TASK PROMPT: Your output must hold every entry exactly as written and none of the pictures.

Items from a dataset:
○ ○ ○ ○ ○

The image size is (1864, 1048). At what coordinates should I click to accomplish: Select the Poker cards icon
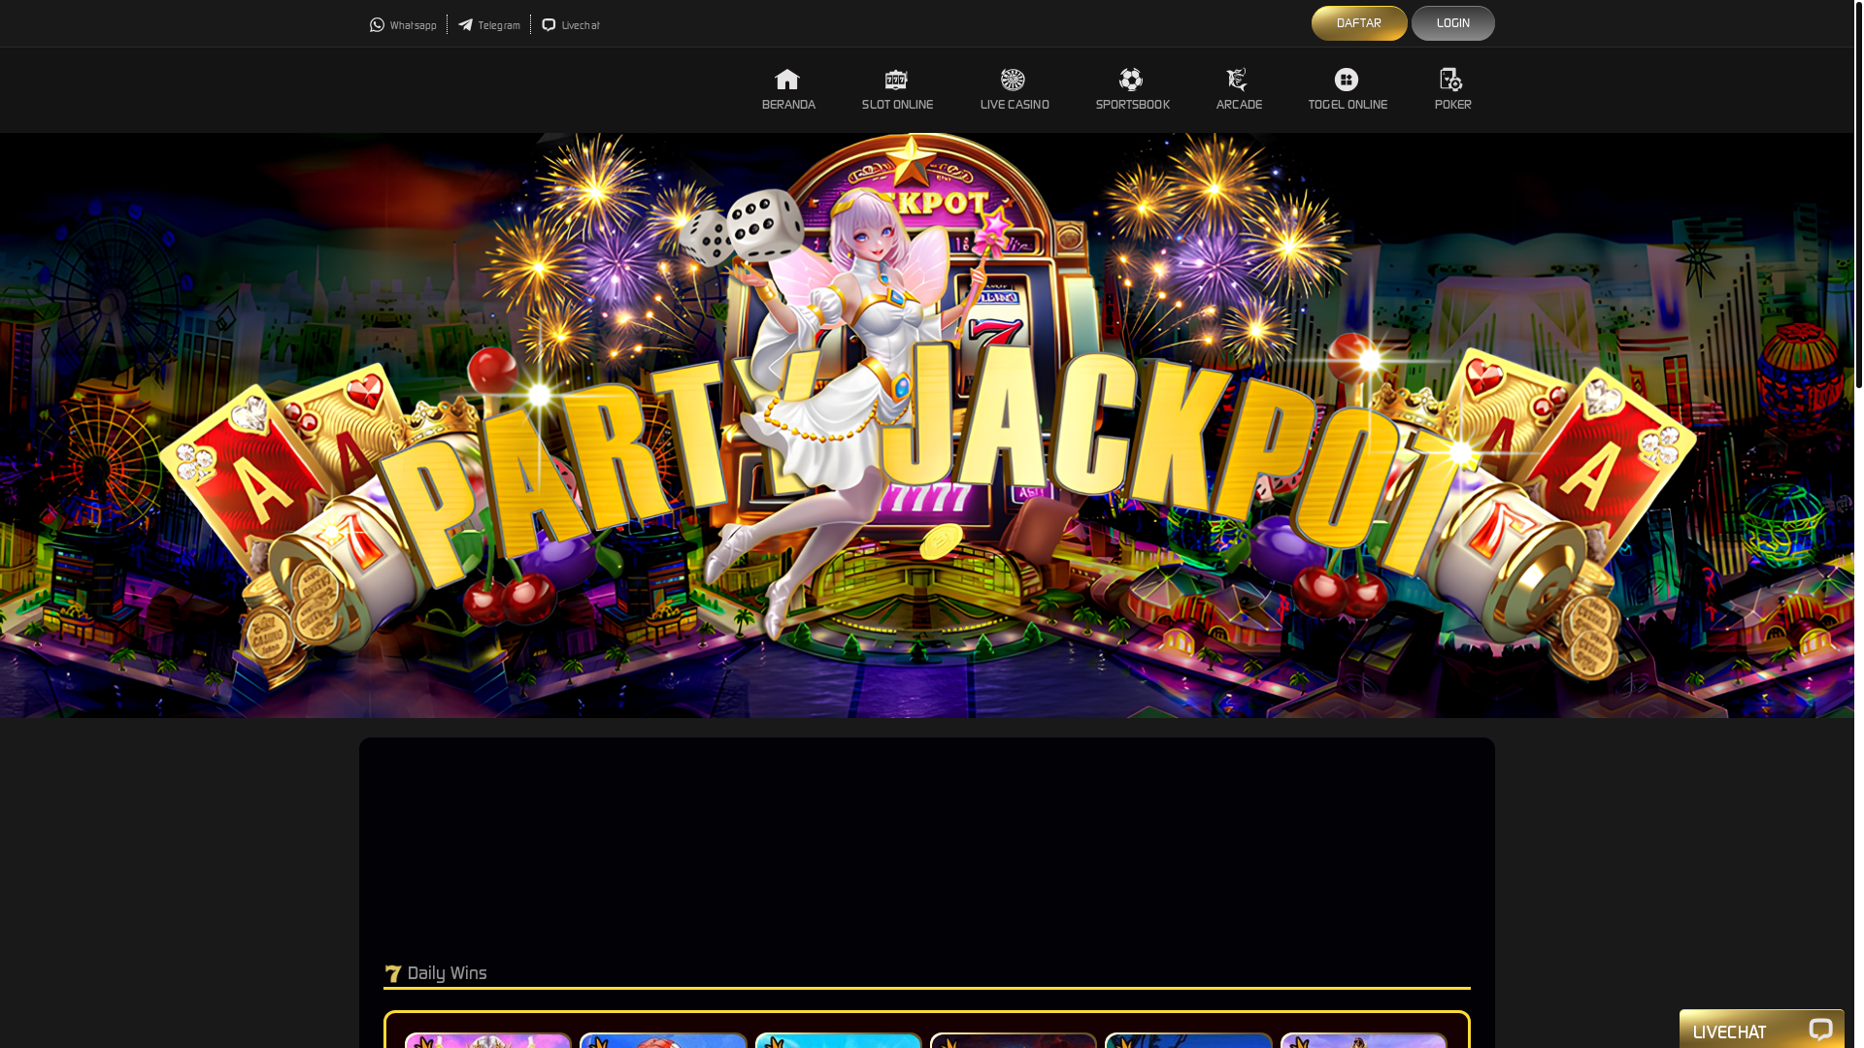[x=1451, y=80]
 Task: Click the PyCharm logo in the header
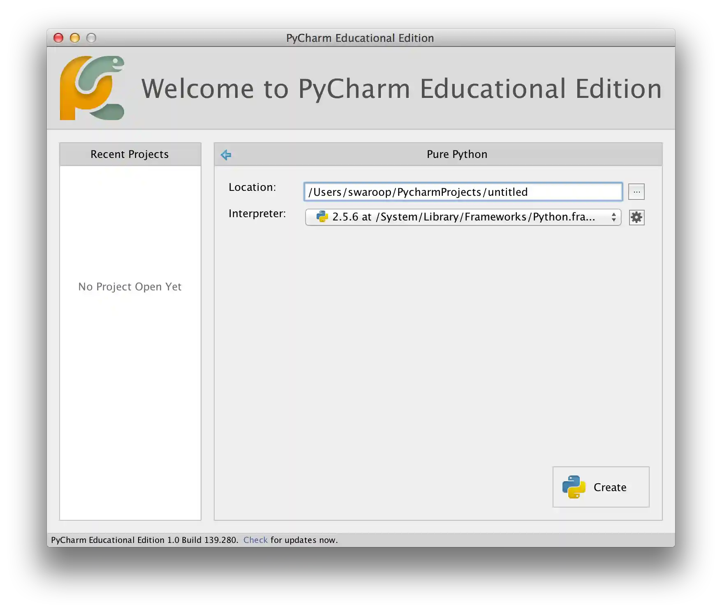click(x=93, y=88)
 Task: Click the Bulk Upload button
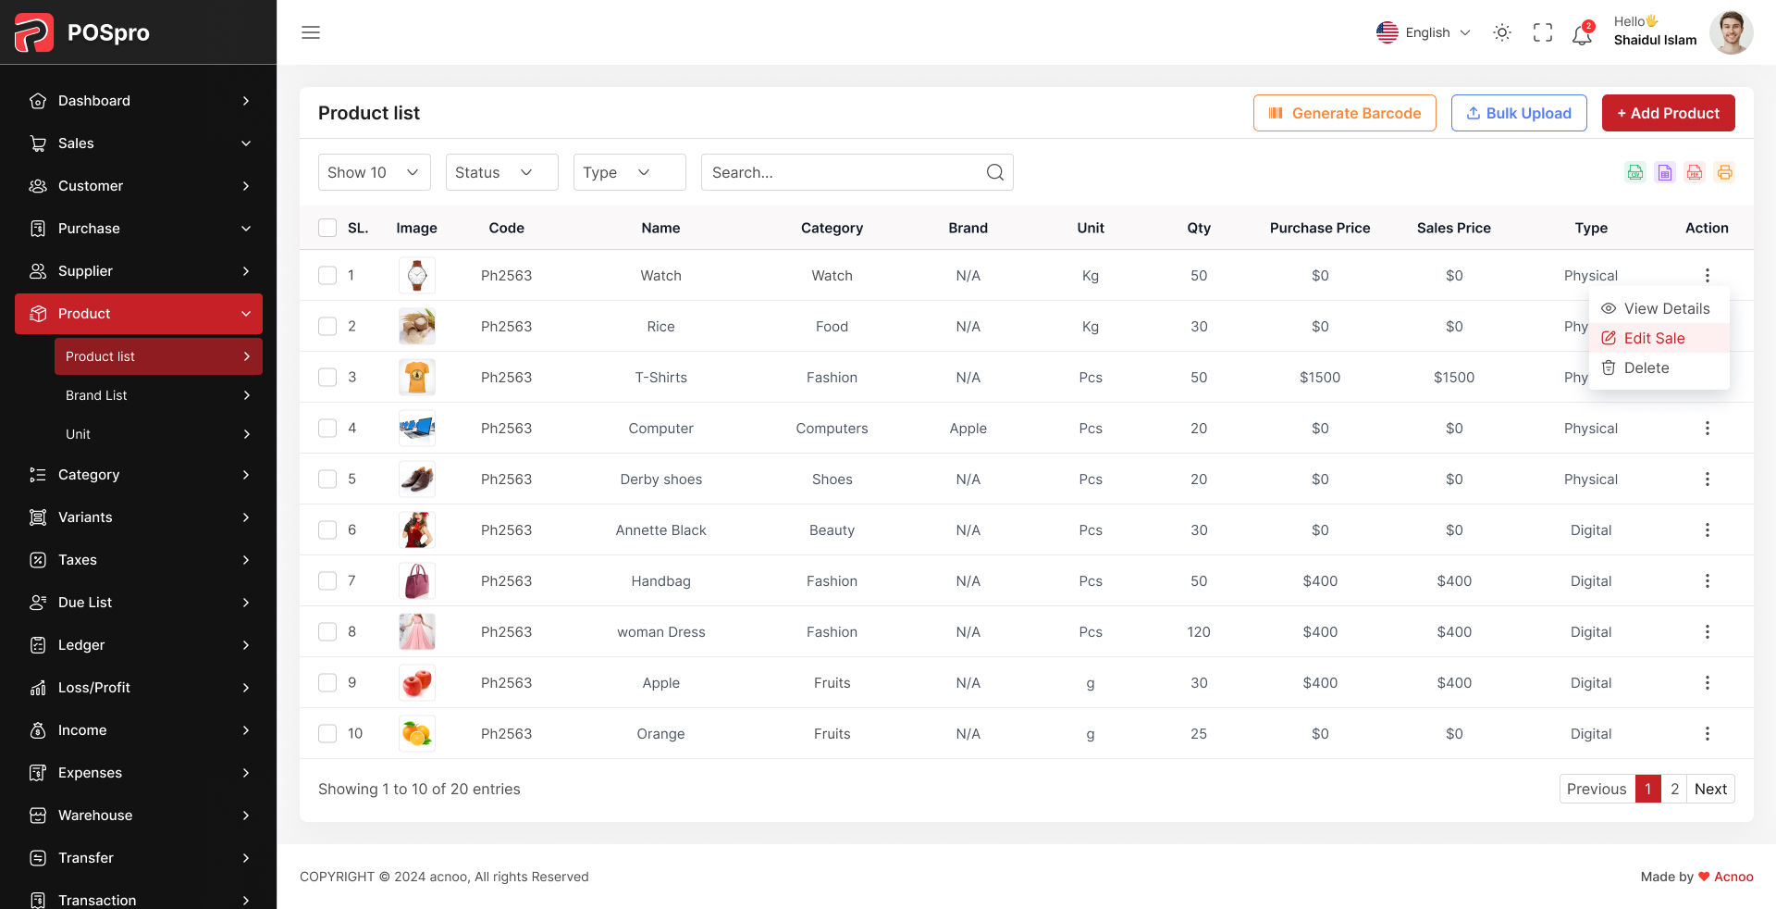coord(1518,112)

○ ○ ○ ○ ○

OUTPUT FOR THIS TASK:
The image size is (1864, 1048). At what coordinates should I click to accomplish: Select the Poker cards icon
[x=1451, y=80]
 Task: Click the PyCharm logo in the header
click(x=93, y=88)
 Task: Click the Bulk Upload button
coord(1518,112)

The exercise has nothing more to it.